As shown in Fig. 2, levels for vitamin C (ascorbic acid) were high in immature, maturing, and mature ovaries. Levels were much lower in the ovaries of spent females and nauplii. If ovarian vitamin C was transferred to the eggs before spawning, the low naupliar levels suggested the vitamin was consumed during embryology and therefore played a role in egg development and hatching. However, broodstock females may have used vitamin C during stress periods such as the spawning process.
Vitamin E (α-tocopherol) levels were low in immature ovaries, increased substantially during ovarian maturation, and then decreased again upon spawning (Fig. 3). High vitamin E levels were retained in the nauplii.
The accumulation of vitamin E in the ovaries suggested the importance of this vitamin for the process of ovarian maturation.
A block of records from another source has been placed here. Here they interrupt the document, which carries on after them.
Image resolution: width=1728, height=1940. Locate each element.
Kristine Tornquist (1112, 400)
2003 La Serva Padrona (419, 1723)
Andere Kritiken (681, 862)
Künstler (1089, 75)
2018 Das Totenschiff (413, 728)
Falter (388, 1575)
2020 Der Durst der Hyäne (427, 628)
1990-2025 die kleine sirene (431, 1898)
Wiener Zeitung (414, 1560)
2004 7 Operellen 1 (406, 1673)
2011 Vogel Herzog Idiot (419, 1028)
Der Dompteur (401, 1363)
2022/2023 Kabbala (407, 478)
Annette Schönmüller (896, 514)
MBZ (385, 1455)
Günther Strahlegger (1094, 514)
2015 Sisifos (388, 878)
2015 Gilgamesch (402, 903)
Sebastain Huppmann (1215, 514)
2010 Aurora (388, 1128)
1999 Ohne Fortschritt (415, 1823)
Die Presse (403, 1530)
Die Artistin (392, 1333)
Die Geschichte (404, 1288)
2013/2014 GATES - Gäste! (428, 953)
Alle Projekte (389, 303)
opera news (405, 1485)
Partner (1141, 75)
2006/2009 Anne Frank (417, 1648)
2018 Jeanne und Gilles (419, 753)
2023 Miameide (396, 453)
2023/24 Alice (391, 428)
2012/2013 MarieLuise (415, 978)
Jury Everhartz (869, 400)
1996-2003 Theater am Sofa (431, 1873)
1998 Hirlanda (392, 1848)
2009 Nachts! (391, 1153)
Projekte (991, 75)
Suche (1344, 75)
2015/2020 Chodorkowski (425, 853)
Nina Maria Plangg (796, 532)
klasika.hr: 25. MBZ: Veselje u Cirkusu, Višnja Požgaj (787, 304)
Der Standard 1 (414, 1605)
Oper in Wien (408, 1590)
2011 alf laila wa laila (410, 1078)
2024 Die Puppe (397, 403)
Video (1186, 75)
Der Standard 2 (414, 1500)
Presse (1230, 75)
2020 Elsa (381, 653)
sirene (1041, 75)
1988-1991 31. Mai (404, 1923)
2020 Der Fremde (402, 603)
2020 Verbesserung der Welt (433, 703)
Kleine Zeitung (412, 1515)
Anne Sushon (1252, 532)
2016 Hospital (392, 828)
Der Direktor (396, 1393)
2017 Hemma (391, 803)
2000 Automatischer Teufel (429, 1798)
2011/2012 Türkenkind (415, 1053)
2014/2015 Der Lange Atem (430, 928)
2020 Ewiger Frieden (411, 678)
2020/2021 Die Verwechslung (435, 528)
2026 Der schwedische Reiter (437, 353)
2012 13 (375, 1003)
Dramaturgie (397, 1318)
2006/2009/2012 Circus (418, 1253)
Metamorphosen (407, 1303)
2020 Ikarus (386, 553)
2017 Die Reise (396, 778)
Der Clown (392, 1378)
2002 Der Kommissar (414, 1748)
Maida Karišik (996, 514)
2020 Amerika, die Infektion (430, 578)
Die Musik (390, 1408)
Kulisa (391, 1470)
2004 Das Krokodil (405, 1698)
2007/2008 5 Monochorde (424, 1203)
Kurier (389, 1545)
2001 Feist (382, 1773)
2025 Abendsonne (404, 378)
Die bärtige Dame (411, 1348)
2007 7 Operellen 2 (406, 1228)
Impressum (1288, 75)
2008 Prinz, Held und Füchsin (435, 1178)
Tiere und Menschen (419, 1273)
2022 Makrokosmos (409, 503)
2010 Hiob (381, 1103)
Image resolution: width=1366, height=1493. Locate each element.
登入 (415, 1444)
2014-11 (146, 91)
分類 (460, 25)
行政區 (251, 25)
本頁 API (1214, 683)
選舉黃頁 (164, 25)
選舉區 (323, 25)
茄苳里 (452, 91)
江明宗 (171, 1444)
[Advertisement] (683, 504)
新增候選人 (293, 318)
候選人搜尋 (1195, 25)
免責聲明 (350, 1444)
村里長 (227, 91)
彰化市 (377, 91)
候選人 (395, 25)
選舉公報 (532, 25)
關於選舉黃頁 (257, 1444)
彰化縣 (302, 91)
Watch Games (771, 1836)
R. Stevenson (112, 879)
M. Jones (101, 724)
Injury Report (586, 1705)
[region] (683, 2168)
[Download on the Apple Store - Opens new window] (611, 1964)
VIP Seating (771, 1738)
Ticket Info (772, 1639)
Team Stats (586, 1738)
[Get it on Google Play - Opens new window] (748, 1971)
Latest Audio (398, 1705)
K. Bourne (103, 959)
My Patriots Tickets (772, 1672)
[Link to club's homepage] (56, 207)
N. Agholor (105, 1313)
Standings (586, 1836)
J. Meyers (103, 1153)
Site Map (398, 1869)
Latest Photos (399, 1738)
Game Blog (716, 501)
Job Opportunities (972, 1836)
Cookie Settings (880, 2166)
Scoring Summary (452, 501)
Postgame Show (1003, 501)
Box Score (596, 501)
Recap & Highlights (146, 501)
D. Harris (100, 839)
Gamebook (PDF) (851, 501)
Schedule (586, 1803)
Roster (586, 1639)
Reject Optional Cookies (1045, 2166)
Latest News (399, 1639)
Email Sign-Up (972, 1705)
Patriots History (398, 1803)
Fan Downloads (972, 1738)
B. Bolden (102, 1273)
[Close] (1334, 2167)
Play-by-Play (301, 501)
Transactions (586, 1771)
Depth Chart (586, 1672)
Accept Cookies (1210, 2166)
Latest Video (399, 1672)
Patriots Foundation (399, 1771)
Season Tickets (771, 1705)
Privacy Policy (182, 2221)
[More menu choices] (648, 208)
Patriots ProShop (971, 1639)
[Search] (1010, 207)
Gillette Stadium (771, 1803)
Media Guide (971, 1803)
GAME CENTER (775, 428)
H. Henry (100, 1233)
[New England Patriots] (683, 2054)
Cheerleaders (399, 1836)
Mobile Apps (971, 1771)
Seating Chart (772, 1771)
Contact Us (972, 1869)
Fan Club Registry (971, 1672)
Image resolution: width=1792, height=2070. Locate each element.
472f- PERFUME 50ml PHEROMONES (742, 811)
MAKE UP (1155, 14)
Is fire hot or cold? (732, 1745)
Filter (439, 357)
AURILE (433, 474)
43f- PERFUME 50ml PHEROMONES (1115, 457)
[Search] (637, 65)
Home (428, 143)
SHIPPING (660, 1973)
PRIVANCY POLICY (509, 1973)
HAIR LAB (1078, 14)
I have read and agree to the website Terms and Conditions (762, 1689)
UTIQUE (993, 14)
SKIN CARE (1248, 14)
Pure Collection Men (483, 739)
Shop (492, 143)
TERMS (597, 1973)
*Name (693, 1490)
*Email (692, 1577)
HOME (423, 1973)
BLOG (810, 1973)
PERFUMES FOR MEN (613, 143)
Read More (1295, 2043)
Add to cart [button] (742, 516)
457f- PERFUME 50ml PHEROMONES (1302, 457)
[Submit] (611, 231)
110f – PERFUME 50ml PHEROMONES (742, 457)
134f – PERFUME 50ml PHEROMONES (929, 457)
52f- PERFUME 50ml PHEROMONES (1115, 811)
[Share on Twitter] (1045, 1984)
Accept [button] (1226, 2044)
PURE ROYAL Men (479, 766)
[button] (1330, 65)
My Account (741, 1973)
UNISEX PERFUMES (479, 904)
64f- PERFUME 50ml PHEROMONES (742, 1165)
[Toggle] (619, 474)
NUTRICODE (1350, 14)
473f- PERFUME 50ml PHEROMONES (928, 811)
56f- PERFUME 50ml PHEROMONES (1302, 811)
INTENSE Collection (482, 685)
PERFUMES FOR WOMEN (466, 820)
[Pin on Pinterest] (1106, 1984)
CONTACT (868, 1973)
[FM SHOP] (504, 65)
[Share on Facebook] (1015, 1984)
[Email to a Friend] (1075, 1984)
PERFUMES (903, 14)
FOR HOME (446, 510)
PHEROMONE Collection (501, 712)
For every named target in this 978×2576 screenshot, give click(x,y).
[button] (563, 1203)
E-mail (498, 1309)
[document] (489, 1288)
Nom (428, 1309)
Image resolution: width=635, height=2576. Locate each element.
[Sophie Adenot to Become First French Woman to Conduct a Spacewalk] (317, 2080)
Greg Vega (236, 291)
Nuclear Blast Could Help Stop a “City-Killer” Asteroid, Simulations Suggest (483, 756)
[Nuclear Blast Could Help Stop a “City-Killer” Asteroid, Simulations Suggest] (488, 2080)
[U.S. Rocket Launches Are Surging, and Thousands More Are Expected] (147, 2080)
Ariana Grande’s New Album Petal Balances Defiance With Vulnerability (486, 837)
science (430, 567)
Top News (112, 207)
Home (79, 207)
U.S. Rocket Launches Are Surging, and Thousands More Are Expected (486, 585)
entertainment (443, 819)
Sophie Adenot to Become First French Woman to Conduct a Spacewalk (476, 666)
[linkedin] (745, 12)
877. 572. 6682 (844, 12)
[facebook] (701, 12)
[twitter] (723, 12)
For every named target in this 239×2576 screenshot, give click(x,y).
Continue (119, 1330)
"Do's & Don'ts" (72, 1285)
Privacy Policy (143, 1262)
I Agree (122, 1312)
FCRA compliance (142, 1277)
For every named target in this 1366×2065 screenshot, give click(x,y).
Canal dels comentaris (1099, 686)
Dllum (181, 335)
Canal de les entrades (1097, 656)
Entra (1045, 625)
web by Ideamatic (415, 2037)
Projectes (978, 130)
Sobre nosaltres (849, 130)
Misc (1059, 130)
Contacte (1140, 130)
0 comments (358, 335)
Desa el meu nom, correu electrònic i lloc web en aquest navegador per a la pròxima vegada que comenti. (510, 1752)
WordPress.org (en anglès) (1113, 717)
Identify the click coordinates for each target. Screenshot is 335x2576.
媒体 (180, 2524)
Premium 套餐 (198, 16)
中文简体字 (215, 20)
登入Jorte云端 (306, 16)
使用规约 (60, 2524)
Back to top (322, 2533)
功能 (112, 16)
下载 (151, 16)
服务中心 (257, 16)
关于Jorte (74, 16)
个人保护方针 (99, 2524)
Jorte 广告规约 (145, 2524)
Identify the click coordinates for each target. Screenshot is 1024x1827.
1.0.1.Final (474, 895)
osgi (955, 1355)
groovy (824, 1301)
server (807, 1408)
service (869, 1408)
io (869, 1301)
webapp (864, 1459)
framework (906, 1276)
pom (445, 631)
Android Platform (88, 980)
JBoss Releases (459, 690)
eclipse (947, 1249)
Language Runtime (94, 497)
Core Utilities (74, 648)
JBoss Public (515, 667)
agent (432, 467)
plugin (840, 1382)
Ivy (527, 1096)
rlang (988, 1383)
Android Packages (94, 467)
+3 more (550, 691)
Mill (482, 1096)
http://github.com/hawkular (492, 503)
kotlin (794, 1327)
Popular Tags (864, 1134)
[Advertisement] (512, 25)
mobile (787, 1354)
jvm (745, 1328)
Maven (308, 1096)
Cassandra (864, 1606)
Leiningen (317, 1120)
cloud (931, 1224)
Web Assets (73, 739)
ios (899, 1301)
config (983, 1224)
It is known that shrimp broodstock can interrupt the maturation process and return to an immature stage by nutrient reabsorption and oocyte atresia if dietary nutrient levels or body reserves are insufficient to allow accumulation in the ovaries above threshold levels.
The effective transfer of vitamin E to the eggs and conservation of high levels in the nauplii further indicated that vitamin E played an important role during larval development as a constituent of the cell membrane.
One function of vitamins C and E in solution, membranes, and lipoproteins is related to their respective hydrophilic and lipophilic antioxidant properties in protecting cell constituents such as HUFA by scavenging radicals. Furthermore, vitamin C reduces the resulting α-tocopherol radical efficiently to regenerate a-tocopherol. This relationship may be an additional reason why vitamin C levels are low and vitamin E levels are high in nauplii.
The biochemical characterization of wild female broodstock provides baseline data and increases our knowledge on the roles of specific nutrients in shrimp maturation. Based on this information, females rely primarily on immediate dietary intake, as opposed to storage in the hepatopancreas, as a source for nutrients for ovarian development.
HUFA levels of ovaries declined during maturation, suggesting 2 percent HUFA would be adequate for broodstock diets. However, levels of vitamins C (461 milligrams per kilogram) and E (377 milligrams per kilograms) were elevated, suggesting greater dietary requirement.